MN kemudian diajak ke mesin ATM di Terminal 2. Salah satu pelaku lebih dulu menunjukkan saldo miliknya untuk meyakinkan korban, lalu meminta kartu ATM MN. Tanpa disadari, kartu ATM korban ditukar dengan kartu lain yang serupa. Korban bahkan sempat diajak masuk ke dalam mobil pelaku sebelum akhirnya dikembalikan ke Terminal 1.
Beberapa saat kemudian, korban menerima notifikasi adanya transaksi mencurigakan dari rekeningnya dengan total kerugian mencapai Rp 41 juta.
Penangkapan dan Status Pelaku
Setelah merasa curiga, korban langsung melapor ke Polresta Bandara Soekarno-Hatta. Polisi cepat bertindak dan berhasil menangkap salah satu pelaku berinisial MAZ (58) di Bandung pada Selasa (12/8/2025). Dari hasil penyelidikan, diketahui bahwa MAZ merupakan residivis kasus serupa yang baru keluar dari penjara di wilayah Bogor beberapa bulan lalu.
Polisi menyebut bahwa para pelaku memiliki peran masing-masing dalam memperdaya korban. Sementara itu, dua pelaku lain berinisial A dan M masih buron dan masuk dalam daftar pencarian orang (DPO).
MAZ dijerat dengan Pasal 378 KUHP tentang Penipuan dan Pasal 372 KUHP tentang Penggelapan, dengan ancaman pidana maksimal 4 tahun penjara.
Tips Agar Terhindar dari Modus Serupa
Kejadian ini menjadi pengingat bagi masyarakat untuk selalu waspada terhadap tawaran bisnis instan atau permintaan memperlihatkan saldo rekening.

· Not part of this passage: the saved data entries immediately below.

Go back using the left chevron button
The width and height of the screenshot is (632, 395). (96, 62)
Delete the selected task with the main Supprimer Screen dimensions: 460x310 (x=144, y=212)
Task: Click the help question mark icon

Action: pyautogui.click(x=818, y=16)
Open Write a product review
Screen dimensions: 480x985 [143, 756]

Berikut beberapa tips yang bisa dilakukan:
- Jangan pernah memberikan kartu ATM atau PIN kepada orang lain, termasuk yang mengaku ingin membantu.

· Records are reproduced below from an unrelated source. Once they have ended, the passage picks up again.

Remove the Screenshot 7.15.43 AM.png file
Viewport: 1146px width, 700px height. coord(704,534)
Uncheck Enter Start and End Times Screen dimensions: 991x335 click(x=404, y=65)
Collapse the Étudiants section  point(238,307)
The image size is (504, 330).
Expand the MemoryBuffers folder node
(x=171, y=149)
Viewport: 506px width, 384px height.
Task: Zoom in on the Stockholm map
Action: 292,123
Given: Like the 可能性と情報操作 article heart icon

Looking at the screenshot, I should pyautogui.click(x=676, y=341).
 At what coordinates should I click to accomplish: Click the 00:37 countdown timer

- Waspadai modus tawaran bisnis atau undian instan yang meminta akses rekening.
- Periksa kembali kartu ATM Anda setiap kali selesai digunakan di mesin.

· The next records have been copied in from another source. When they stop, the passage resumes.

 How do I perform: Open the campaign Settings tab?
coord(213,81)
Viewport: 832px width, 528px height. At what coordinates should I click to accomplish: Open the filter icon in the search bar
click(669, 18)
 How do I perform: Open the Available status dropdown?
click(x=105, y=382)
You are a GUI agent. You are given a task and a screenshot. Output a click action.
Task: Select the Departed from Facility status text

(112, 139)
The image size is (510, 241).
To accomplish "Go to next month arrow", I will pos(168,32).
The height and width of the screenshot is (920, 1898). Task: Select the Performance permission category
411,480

- Segera blokir kartu jika ada kecurigaan kartu tertukar.
- Laporkan ke pihak berwenang bila menemukan tindakan mencurigakan di sekitar ATM.
Modus tukar kartu ATM bukanlah hal baru. Pelaku biasanya memanfaatkan kelengahan korban dengan menukar kartu secara cepat sehingga korban tidak menyadari perubahan fisik kartu. Setelah itu, mereka segera melakukan penarikan atau transfer dana dengan memanfaatkan PIN yang sudah didapat.
Kejadian ini menunjukkan bahwa area publik, termasuk bandara yang diawasi ketat sekalipun, tetap bisa menjadi lokasi aksi kejahatan terencana. Oleh karena itu, penting bagi masyarakat untuk selalu menjaga keamanan diri sendiri dan tidak mudah percaya kepada orang asing, terutama jika mereka meminta informasi sensitif seperti nomor PIN atau kartu ATM.